• YOUR OBJECTIVE
Repeat every line from the one containing "Select the italic phrase Connect The Dots" down to the one containing "coord(525,298)", including both, and leave the pictures out.

• MATERIAL PROVIDED
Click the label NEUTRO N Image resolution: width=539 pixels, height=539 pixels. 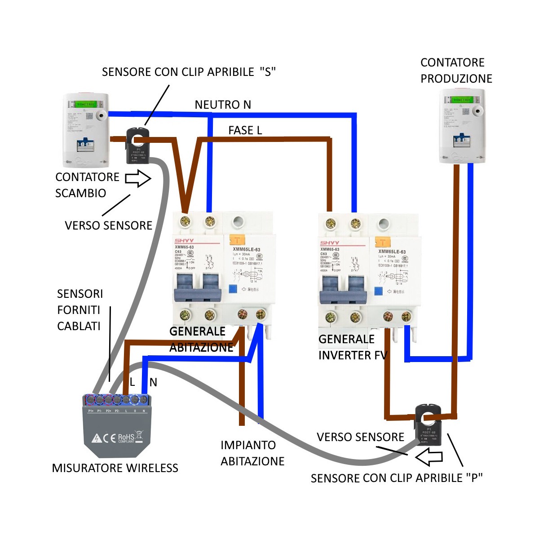tap(223, 105)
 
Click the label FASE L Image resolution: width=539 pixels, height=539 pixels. tap(245, 130)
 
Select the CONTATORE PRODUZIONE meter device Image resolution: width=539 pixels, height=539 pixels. tap(462, 125)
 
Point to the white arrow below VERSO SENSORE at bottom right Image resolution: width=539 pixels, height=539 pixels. tap(429, 458)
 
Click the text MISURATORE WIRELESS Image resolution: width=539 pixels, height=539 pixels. tap(115, 468)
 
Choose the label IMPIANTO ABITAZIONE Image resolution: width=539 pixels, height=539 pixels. tap(252, 453)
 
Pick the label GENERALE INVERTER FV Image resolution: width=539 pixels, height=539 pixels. tap(353, 347)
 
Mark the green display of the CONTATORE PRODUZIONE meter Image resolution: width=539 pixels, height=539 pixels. tap(461, 100)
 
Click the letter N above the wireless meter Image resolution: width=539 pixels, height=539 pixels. tap(153, 382)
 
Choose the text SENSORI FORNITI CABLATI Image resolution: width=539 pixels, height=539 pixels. tap(80, 310)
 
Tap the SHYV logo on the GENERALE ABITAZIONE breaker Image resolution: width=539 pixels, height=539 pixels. tap(184, 241)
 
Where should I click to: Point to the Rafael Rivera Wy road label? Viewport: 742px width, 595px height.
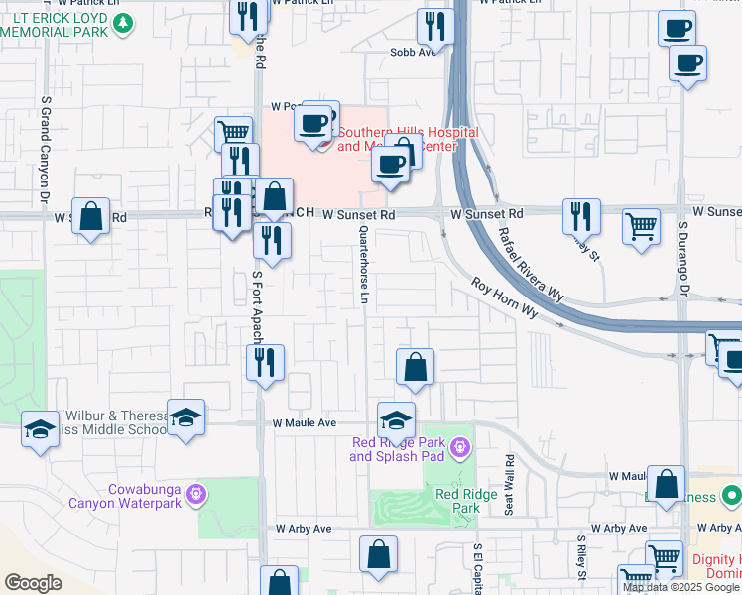(531, 262)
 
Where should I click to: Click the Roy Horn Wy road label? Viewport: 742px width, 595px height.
(504, 298)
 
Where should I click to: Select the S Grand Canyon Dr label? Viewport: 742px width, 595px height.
(45, 150)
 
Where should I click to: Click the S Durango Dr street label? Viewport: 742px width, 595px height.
(682, 259)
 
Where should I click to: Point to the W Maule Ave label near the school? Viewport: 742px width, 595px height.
(306, 423)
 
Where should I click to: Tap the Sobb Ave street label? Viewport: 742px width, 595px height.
(413, 53)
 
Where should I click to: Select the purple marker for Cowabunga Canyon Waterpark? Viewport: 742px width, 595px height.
(196, 492)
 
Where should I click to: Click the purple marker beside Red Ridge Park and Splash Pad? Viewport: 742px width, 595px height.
(458, 447)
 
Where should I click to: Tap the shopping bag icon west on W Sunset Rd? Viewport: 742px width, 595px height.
(90, 216)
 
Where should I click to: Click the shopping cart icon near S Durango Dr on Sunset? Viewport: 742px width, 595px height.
(641, 225)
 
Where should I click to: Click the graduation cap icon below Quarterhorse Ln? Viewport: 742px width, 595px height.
(396, 419)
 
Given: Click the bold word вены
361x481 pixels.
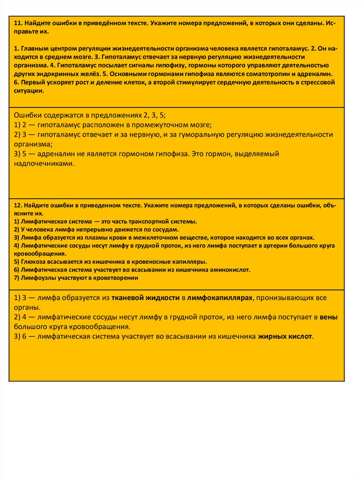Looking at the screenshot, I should tap(328, 317).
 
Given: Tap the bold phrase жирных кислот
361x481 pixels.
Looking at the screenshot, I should tap(285, 336).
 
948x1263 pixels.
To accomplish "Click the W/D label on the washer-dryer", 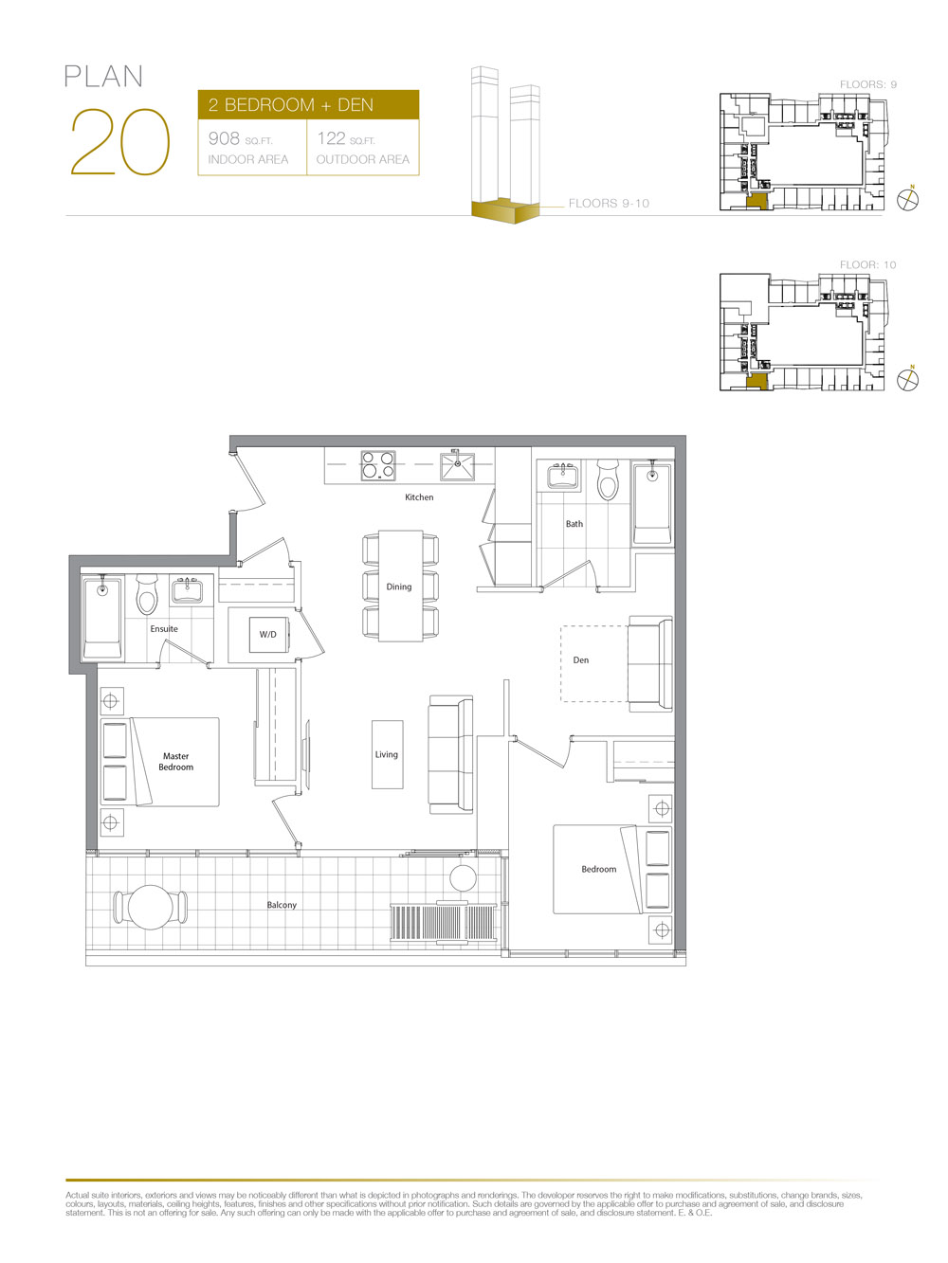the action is pos(267,634).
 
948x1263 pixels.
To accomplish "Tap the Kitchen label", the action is pos(419,497).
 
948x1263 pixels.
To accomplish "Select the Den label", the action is pos(581,660).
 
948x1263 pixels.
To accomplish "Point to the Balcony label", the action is pos(282,905).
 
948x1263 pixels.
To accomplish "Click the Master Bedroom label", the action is pos(176,761).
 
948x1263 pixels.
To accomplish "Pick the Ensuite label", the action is pos(164,629).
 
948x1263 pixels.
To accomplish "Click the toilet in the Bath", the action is pos(608,479).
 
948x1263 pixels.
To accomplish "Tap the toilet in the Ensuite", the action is pos(147,594).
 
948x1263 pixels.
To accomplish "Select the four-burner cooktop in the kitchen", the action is pos(378,465).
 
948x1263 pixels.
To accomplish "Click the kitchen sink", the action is pos(458,466).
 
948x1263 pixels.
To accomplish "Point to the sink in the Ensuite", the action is pos(187,591).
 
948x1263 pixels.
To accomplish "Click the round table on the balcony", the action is pos(150,908).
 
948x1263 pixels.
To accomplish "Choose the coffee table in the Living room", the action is pos(388,754).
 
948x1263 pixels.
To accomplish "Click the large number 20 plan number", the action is pos(120,141).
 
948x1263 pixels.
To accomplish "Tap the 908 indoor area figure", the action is pos(224,138).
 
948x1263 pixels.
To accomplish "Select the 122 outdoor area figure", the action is pos(331,138).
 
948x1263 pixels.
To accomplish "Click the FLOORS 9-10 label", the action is pos(609,203).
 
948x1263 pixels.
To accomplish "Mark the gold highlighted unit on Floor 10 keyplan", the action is pos(757,381).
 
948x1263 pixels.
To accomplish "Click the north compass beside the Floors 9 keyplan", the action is pos(907,199).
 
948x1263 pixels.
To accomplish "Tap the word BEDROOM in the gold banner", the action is pos(269,105).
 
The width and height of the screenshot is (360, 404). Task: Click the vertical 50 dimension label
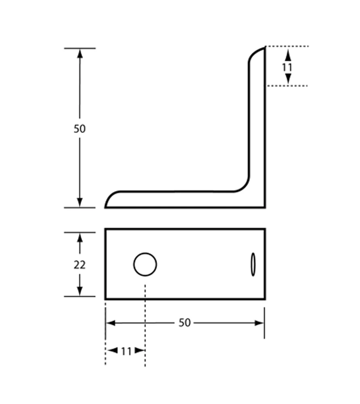[x=80, y=128]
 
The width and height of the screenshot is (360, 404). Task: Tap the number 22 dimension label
[x=80, y=265]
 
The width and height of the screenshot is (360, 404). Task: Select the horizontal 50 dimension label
[x=185, y=323]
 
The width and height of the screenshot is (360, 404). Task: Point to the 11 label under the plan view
[x=126, y=351]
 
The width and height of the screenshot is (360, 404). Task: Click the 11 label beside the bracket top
[x=287, y=67]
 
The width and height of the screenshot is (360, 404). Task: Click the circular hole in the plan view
[x=145, y=264]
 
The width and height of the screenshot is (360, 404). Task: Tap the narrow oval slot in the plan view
[x=253, y=265]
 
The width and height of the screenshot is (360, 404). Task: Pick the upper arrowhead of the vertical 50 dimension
[x=80, y=54]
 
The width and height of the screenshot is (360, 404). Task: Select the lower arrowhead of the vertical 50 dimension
[x=80, y=202]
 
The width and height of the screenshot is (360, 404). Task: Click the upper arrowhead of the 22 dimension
[x=80, y=238]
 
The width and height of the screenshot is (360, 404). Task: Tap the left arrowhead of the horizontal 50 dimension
[x=111, y=323]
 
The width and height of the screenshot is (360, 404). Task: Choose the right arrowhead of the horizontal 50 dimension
[x=259, y=323]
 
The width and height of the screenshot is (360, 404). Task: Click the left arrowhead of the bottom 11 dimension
[x=113, y=350]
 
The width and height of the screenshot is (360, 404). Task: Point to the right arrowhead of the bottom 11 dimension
[x=140, y=350]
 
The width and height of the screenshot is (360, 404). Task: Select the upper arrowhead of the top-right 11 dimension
[x=288, y=55]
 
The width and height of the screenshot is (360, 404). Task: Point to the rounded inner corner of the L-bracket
[x=244, y=187]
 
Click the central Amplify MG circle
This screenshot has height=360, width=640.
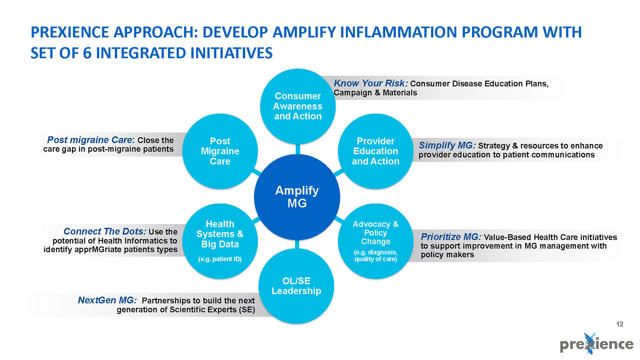click(x=297, y=197)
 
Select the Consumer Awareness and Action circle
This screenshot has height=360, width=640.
click(x=298, y=106)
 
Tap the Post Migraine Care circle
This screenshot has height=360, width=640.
click(x=220, y=151)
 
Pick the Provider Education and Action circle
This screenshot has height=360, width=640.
click(x=375, y=151)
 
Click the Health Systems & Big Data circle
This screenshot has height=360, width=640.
click(x=220, y=241)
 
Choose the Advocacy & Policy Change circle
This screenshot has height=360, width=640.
click(x=375, y=241)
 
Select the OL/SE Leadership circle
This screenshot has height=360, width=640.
click(x=296, y=286)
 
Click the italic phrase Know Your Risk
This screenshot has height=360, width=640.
click(x=370, y=83)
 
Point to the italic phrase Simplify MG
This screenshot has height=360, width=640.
click(x=447, y=145)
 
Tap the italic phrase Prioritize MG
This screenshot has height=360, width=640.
click(x=451, y=237)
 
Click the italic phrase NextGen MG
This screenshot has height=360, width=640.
click(x=107, y=300)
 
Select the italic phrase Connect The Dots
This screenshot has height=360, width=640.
click(x=105, y=231)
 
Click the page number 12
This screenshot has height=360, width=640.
click(x=620, y=324)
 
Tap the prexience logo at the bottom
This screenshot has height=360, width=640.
click(x=596, y=344)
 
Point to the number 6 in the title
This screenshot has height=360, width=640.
click(x=87, y=53)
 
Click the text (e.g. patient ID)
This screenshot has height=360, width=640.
click(x=220, y=259)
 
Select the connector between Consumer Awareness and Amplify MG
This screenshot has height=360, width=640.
click(x=298, y=149)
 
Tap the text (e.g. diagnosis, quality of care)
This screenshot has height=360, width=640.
click(x=375, y=256)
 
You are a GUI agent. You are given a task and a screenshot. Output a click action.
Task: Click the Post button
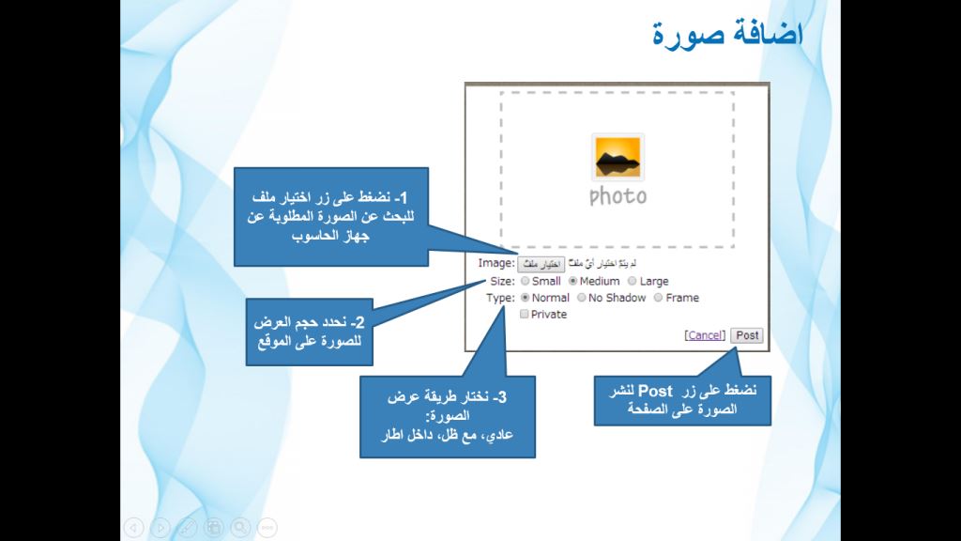coord(748,335)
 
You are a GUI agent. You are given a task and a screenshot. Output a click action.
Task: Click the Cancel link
coord(706,335)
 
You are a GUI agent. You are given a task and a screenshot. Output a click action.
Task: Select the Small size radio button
coord(525,281)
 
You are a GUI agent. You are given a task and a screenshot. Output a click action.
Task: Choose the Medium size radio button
coord(573,281)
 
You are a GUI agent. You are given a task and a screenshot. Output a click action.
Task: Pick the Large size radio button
coord(633,281)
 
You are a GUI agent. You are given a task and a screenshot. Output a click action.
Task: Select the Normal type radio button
coord(525,298)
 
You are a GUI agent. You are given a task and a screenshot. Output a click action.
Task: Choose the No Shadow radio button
coord(582,298)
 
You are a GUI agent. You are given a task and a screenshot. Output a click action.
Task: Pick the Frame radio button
coord(659,298)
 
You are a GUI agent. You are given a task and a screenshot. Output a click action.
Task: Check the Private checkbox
coord(525,315)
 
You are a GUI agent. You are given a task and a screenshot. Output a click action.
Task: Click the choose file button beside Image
coord(542,264)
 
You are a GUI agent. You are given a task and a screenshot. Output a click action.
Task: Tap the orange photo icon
coord(618,158)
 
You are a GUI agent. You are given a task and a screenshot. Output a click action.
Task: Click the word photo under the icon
coord(618,196)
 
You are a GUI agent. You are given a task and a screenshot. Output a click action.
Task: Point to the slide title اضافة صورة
coord(727,35)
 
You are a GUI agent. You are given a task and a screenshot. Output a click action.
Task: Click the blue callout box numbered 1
coord(331,216)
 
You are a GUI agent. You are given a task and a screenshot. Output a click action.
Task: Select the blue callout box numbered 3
coord(447,417)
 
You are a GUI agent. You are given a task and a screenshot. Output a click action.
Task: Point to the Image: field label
coord(496,264)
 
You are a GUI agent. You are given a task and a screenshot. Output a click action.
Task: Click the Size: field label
coord(502,281)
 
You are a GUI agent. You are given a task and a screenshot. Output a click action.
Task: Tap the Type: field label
coord(500,298)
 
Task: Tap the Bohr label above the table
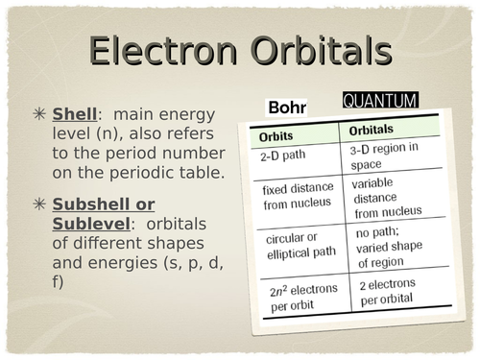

• REPLY
Select the italic phrase Connect The Dots
This screenshot has height=360, width=640.
click(x=105, y=231)
 
Click the page number 12
This screenshot has height=360, width=640.
click(x=620, y=324)
 
Tap the prexience logo at the bottom
This screenshot has height=360, width=640.
click(x=596, y=344)
 
Point to the number 6 in the title
This screenshot has height=360, width=640.
click(x=87, y=53)
 
Click the text (e.g. patient ID)
This screenshot has height=360, width=640.
click(x=220, y=259)
 
Select the connector between Consumer Awareness and Amplify MG
This screenshot has height=360, width=640.
click(x=298, y=149)
 
Tap the text (e.g. diagnosis, quality of care)
This screenshot has height=360, width=640.
click(x=375, y=256)
 
You are a GUI agent. You are given a task and a screenshot. Output a click action.
Task: Click the Post button
coord(748,335)
 
You are a GUI agent. You are given a task and a screenshot. Output a click action.
Task: Click the Cancel link
coord(706,335)
 
You are a GUI agent. You are given a task and a screenshot. Output a click action.
Task: Select the Small size radio button
coord(525,281)
 
You are a GUI agent. You are given a task and a screenshot. Output a click action.
Task: Choose the Medium size radio button
coord(573,281)
 
You are a GUI agent. You are given a task and a screenshot. Output a click action.
Task: Pick the Large size radio button
coord(633,281)
 
You are a GUI agent. You are given a task and a screenshot. Output a click action.
Task: Select the Normal type radio button
coord(525,298)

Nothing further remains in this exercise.